═════ The data

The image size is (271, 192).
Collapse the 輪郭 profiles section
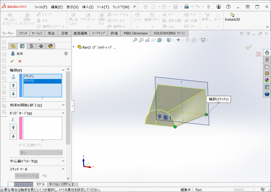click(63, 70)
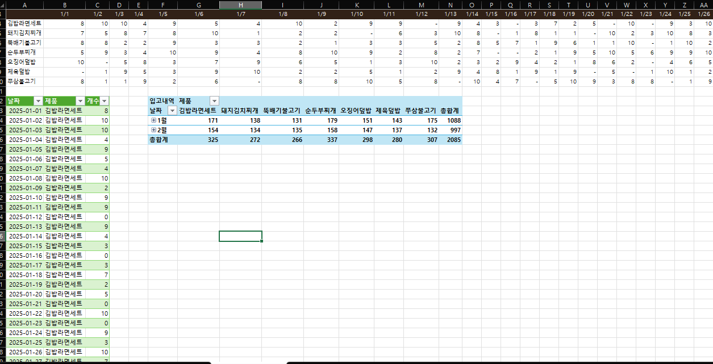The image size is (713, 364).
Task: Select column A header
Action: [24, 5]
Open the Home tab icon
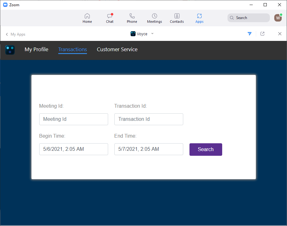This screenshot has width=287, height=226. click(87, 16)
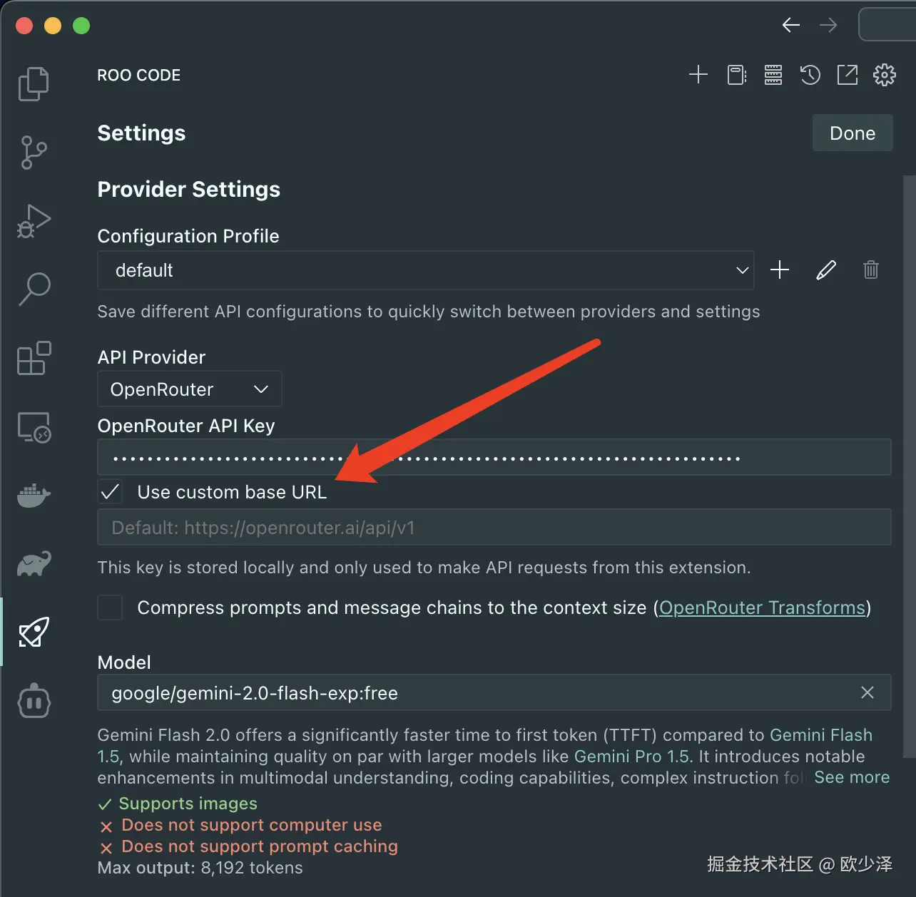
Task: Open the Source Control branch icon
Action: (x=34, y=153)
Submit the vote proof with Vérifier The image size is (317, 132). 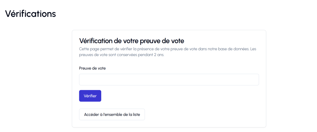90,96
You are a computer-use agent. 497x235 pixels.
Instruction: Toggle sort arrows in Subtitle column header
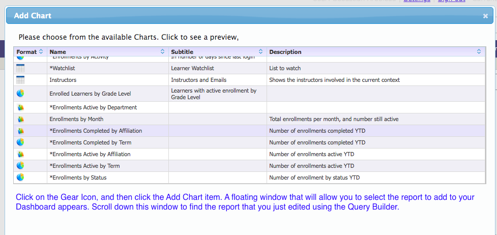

══════════

● Exercise directions: With the pictures excluded, transcribe word for word only the lines from the one containing "You are a computer-use agent. 497x235 pixels." through the last line of the records.

● Output for this task:
You are a computer-use agent. 497x235 pixels.
Instruction: Toggle sort arrows in Subtitle column header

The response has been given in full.